* **PROVIDED RECORDS**:
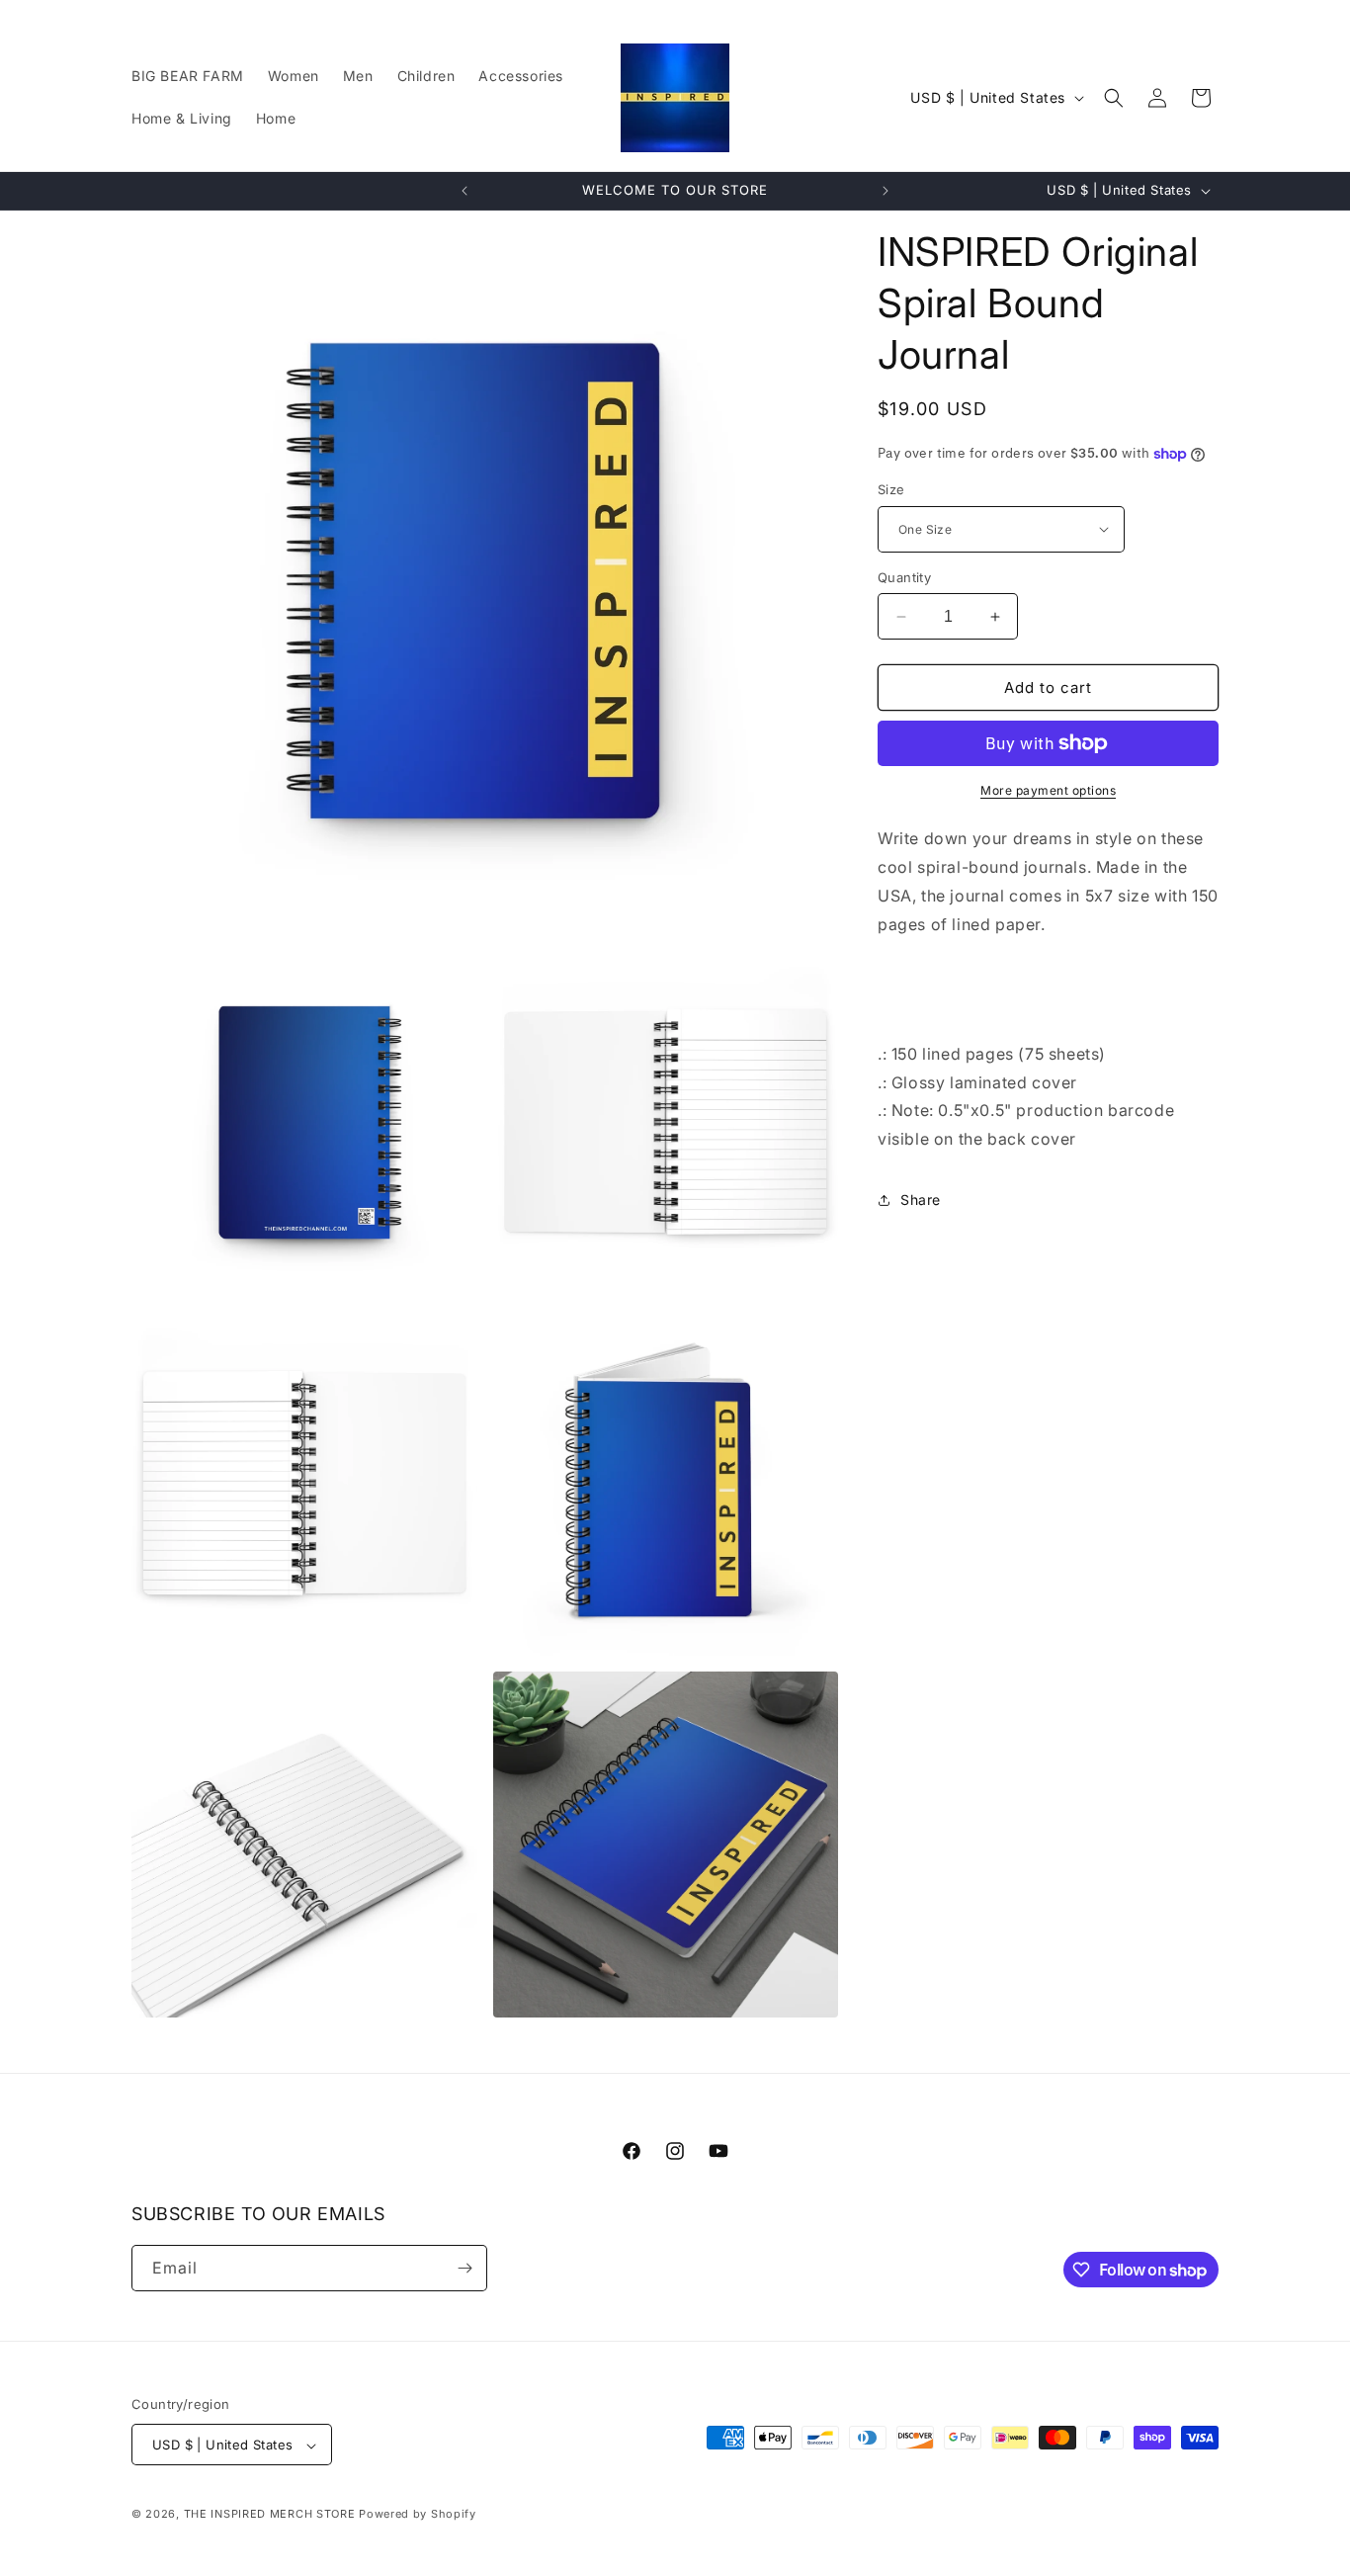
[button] (1114, 98)
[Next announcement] (885, 191)
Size (891, 489)
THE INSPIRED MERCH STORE (270, 2515)
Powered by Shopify (417, 2515)
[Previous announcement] (464, 191)
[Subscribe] (464, 2268)
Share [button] (920, 1199)
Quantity (904, 577)
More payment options (1048, 790)
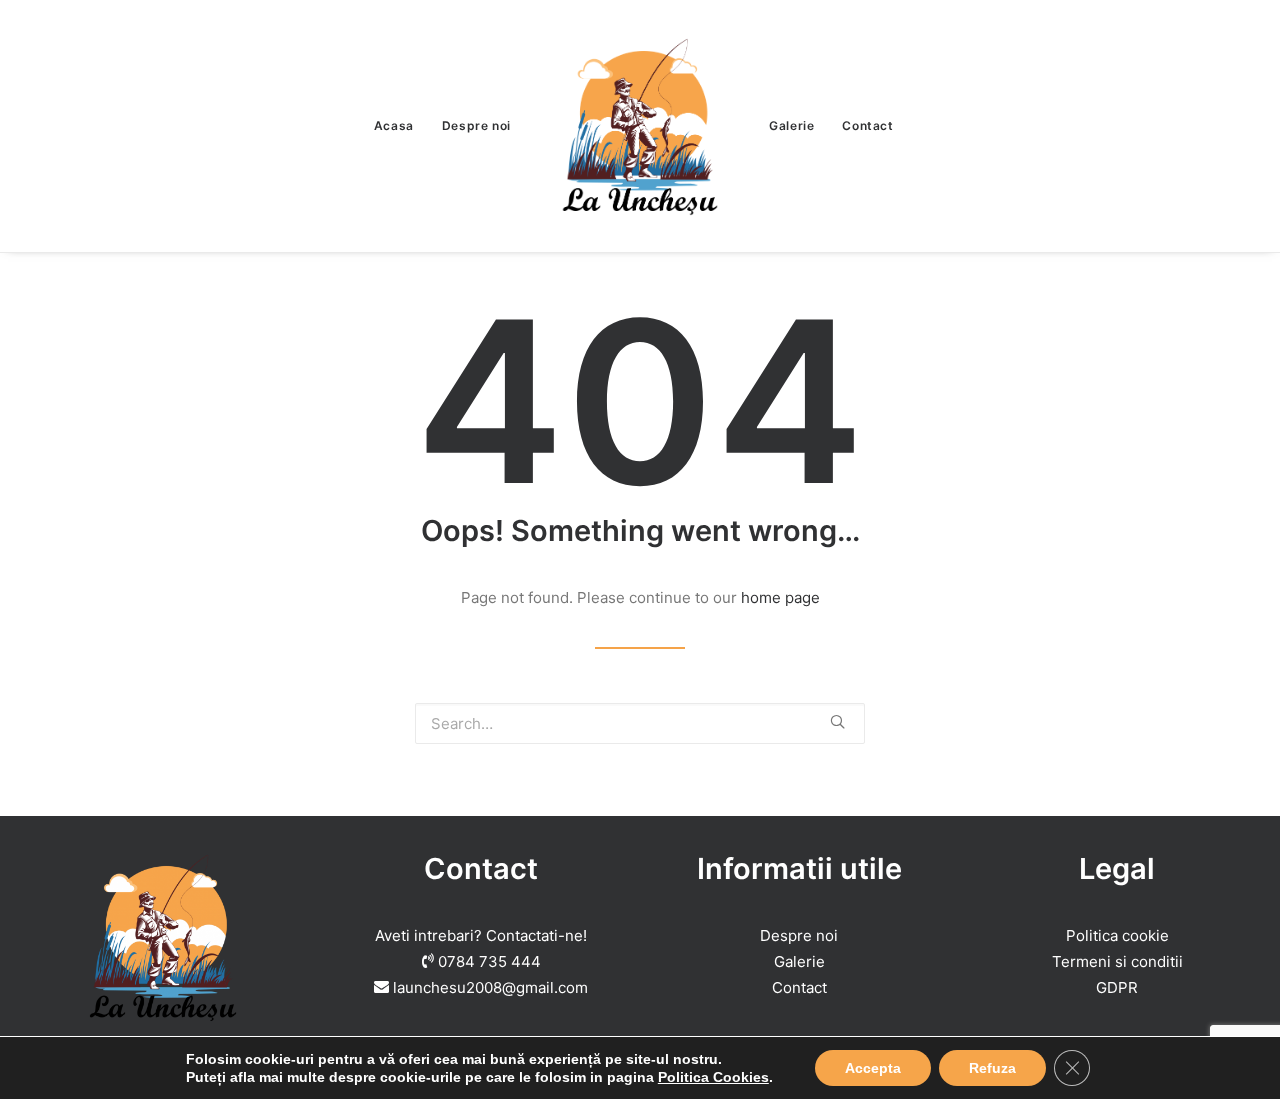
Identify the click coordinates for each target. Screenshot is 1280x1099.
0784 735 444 (489, 961)
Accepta (873, 1068)
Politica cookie (1117, 935)
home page (780, 597)
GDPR (1117, 987)
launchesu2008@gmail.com (490, 987)
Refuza (992, 1068)
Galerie (791, 125)
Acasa (394, 125)
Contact (867, 125)
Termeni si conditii (1117, 961)
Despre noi (476, 125)
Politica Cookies (713, 1077)
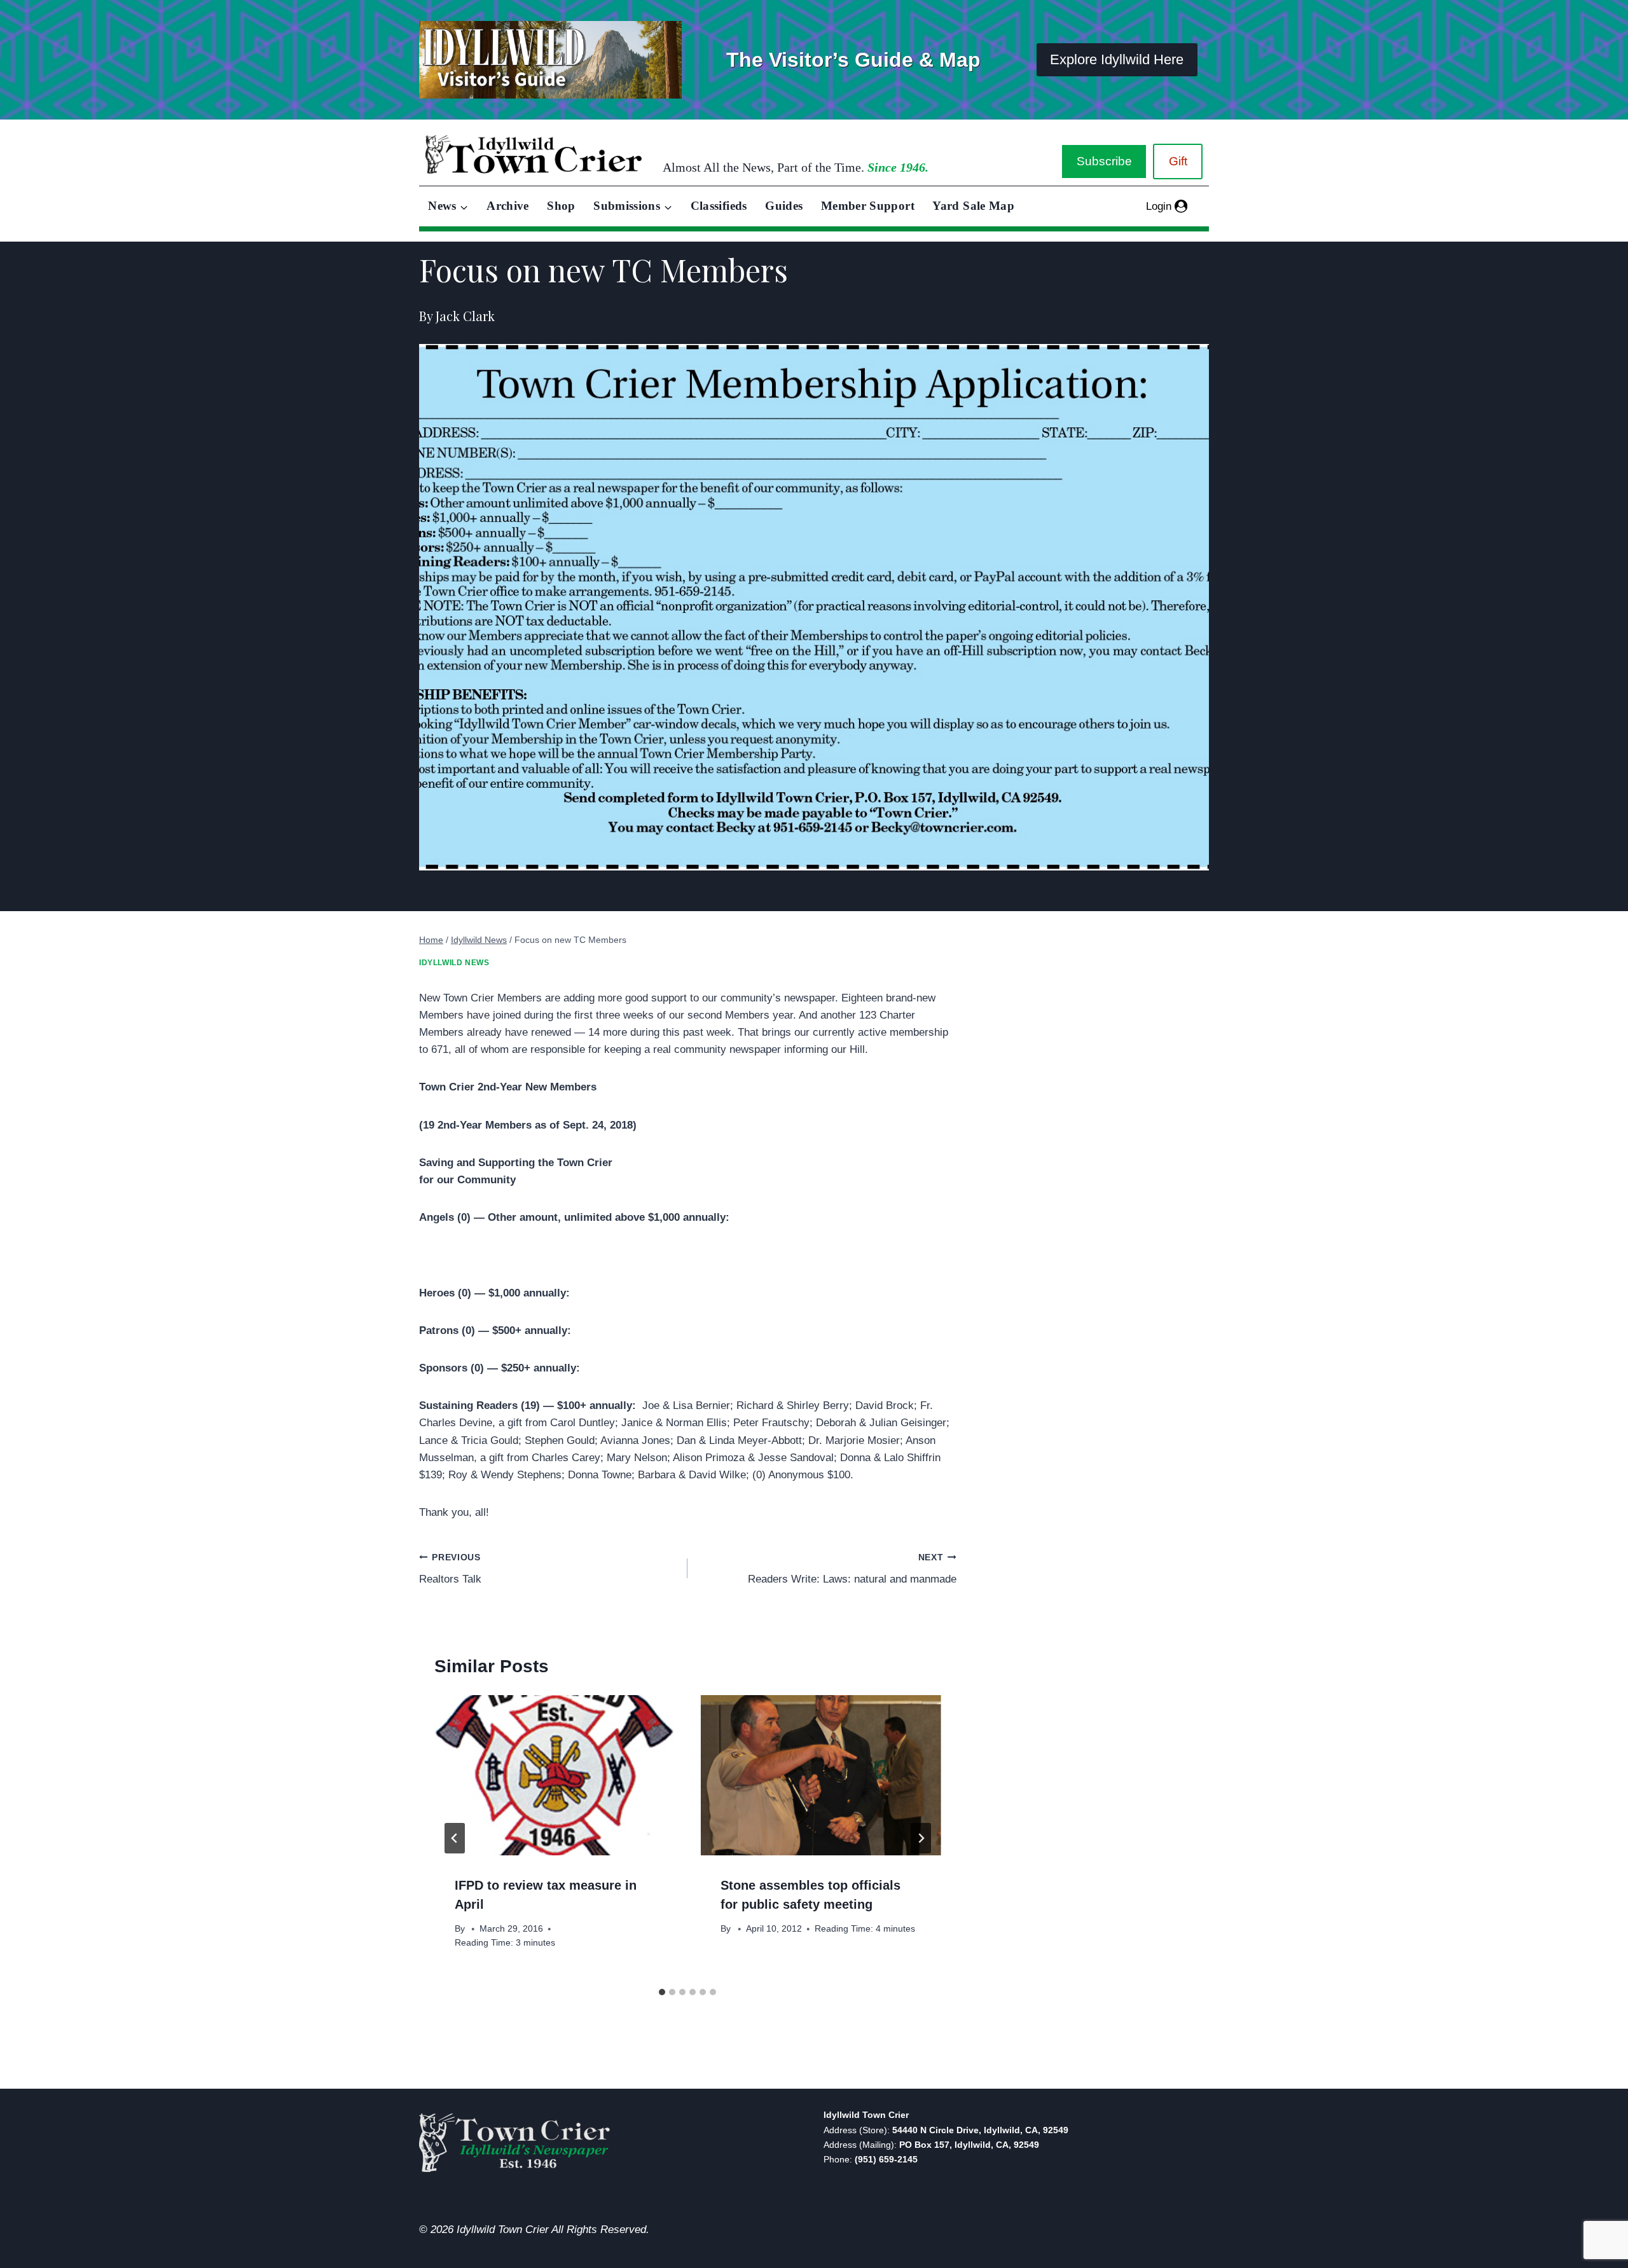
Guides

* **WHAT YOU WILL DO**: Your task is to set down each line above verbatim while excluding the pictures.

* **YOUR RESPONSE**:
[button] (1114, 98)
[Next announcement] (885, 191)
Size (891, 489)
THE INSPIRED MERCH STORE (270, 2515)
Powered by Shopify (417, 2515)
[Previous announcement] (464, 191)
[Subscribe] (464, 2268)
Share [button] (920, 1199)
Quantity (904, 577)
More payment options (1048, 790)
Identify the click coordinates for each target. Screenshot is 1280x1099.
0784 735 444 (489, 961)
Accepta (873, 1068)
Politica cookie (1117, 935)
home page (780, 597)
GDPR (1117, 987)
launchesu2008@gmail.com (490, 987)
Refuza (992, 1068)
Galerie (791, 125)
Acasa (394, 125)
Contact (867, 125)
Termeni si conditii (1117, 961)
Despre noi (476, 125)
Politica Cookies (713, 1077)
Guides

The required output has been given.